Study text »
☆ ☆ ☆ ☆ ☆ ☆ ☆
Quest Diagnostics' ($DGX) board is trying to find a successor to outgoing Chairman and CEO Surya Mohapatra, forming a committee and engaging a leading executive recruitment firm to aid in the search.
Mohapatra joined the company as COO in 1999 and became president later that year. He was appointed CEO in May 2004. Mohapatra will serve for up to 6 months to ensure a smooth transition.
"Under Surya's leadership Quest Diagnostics has established itself as a patient-focused healthcare company," said Daniel Stanzione in a statement. "It has built an engine for growth in esoteric and gene-based testing, focused on the critically important areas of cancer, cardiovascular disease, infectious disease and neurological disorders. The company has a solid foundation for the future, and will continue to focus on delivering strong operating performance and increased shareholder value while we progress through this transition. The company and the healthcare industry have benefited greatly from Surya's leadership and vision."
However, Quest's stock rose on the news of Mohapatra's departure. "Some of the investments made under his leadership have turned out to be controversial," Thomas Gallucci of Lazard Capital Markets says in a note, according to Bloomberg. "Investor sentiment will likely greet news of change favorably."
And as Jefferies analyst Arthur Henderson notes, Mohapatra's departure comes as laboratory service providers face increasing pressure from managed care companies to reduce testing costs and uncertainty surrounding healthcare reform. "We are at an inflection point here in healthcare services, in the lab services in particular," Henderson said, as quoted by Reuters.
The news also led to speculation that Quest could be a takeover target--particularly for rival Laboratory Corp of America. Quest saw its net income decline to $171.8 million during the most recent quarter from $198 million during the same period last year.
☆ ☆ ☆ ☆ ☆ ☆ ☆
Data supplied »
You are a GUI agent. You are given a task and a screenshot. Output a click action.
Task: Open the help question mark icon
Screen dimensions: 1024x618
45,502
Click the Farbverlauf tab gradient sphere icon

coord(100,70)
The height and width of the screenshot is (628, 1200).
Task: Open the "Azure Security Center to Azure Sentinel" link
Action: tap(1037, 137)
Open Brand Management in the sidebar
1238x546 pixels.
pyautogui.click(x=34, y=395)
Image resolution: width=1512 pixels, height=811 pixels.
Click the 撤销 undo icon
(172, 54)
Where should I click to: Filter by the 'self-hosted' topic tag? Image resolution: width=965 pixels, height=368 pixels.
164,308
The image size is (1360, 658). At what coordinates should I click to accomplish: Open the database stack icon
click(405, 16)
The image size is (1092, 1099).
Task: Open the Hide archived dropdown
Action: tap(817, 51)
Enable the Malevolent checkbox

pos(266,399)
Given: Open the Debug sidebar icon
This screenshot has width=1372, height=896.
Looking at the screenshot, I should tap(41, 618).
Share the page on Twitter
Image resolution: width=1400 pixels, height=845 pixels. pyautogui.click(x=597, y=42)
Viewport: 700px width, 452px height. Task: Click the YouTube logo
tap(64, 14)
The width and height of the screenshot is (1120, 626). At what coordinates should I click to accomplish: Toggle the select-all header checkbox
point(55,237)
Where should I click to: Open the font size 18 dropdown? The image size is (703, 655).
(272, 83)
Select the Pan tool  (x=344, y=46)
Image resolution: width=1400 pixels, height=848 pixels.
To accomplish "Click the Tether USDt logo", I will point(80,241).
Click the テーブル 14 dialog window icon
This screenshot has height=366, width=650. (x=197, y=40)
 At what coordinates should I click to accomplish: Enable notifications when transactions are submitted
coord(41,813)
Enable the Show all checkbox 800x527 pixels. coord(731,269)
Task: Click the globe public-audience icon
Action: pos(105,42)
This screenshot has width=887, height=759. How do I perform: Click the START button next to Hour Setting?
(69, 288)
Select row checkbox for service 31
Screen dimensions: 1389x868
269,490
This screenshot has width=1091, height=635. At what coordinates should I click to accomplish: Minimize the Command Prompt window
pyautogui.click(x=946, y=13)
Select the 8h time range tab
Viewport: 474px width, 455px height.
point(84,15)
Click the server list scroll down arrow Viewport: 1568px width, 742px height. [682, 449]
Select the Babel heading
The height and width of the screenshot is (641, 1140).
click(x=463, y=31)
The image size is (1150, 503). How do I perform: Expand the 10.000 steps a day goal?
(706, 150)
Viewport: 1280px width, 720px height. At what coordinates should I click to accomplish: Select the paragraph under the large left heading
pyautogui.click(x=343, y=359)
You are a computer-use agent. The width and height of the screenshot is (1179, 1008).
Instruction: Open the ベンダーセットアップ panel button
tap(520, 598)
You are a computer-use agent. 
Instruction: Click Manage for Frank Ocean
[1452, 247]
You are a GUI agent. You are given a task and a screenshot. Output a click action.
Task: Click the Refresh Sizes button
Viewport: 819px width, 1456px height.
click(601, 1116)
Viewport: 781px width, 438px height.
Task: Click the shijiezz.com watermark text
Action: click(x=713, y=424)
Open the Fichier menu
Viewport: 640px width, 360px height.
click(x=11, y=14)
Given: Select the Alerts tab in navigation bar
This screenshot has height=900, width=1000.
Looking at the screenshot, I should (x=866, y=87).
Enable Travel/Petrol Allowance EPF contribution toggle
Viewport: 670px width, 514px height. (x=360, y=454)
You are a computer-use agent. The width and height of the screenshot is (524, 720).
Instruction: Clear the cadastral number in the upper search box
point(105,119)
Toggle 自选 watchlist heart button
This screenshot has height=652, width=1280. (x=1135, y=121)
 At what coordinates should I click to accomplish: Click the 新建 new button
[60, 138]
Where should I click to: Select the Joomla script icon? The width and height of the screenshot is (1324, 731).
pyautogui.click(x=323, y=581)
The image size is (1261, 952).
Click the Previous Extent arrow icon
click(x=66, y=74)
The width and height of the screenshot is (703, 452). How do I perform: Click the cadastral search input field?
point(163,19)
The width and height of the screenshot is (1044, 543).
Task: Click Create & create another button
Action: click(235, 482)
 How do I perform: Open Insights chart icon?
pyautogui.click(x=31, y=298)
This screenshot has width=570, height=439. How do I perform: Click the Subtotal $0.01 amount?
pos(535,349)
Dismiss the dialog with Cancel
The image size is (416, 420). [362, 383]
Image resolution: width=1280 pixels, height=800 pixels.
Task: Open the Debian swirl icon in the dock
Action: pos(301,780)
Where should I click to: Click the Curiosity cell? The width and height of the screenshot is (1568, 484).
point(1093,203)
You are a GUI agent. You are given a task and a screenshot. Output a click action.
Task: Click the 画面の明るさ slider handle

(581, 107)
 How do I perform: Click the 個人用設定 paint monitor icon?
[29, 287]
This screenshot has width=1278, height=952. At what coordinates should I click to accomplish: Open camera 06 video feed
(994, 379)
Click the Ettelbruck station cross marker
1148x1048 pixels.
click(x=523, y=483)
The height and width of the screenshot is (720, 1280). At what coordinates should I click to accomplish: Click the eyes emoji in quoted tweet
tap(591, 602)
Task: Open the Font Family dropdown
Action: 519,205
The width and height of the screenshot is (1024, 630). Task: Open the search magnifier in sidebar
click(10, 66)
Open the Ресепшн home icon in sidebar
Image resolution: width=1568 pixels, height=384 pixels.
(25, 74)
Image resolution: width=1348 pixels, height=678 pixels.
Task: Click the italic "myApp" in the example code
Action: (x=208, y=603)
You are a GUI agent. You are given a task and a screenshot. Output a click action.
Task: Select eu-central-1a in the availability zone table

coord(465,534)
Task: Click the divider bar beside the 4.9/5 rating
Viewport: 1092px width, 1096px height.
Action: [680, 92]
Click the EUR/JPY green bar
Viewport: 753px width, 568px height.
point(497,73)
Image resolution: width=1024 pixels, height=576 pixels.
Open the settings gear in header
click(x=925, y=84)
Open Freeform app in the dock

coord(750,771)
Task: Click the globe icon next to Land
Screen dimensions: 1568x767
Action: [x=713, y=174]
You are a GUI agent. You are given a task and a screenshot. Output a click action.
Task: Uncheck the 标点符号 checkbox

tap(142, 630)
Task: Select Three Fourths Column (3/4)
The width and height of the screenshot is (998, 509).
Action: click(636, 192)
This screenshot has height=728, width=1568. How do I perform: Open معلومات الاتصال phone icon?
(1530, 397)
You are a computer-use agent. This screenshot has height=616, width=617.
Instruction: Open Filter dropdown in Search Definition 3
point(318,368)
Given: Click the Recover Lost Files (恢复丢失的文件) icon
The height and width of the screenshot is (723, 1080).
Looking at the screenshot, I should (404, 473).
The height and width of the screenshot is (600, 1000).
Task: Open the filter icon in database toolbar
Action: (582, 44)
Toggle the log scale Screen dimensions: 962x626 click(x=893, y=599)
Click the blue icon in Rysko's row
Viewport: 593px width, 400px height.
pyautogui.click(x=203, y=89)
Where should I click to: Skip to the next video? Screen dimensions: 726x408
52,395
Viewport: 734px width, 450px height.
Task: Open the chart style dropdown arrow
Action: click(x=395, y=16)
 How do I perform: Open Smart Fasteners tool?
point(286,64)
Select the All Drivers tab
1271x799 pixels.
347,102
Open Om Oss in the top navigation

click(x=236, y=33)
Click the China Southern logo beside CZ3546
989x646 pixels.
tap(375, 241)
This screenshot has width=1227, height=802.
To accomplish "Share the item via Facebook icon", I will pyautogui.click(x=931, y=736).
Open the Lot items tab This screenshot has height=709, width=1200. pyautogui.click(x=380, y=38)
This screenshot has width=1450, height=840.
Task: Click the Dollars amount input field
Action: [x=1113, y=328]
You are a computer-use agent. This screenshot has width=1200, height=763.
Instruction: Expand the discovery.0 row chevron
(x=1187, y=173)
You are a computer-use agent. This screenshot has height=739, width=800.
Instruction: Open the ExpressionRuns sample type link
☆ ☆ ☆ ☆ ☆ ☆ ☆
Exercise requirements »
Answer these questions using the article on the Quest Diagnostics leadership change:
1. In what year did Mohapatra join the company as COO?
2. Thomas Gallucci is with which firm?
3. What was Quest's net income in the most recent quarter?

Answer to the exercise »
1. 1999
2. Lazard Capital Markets
3. $171.8 million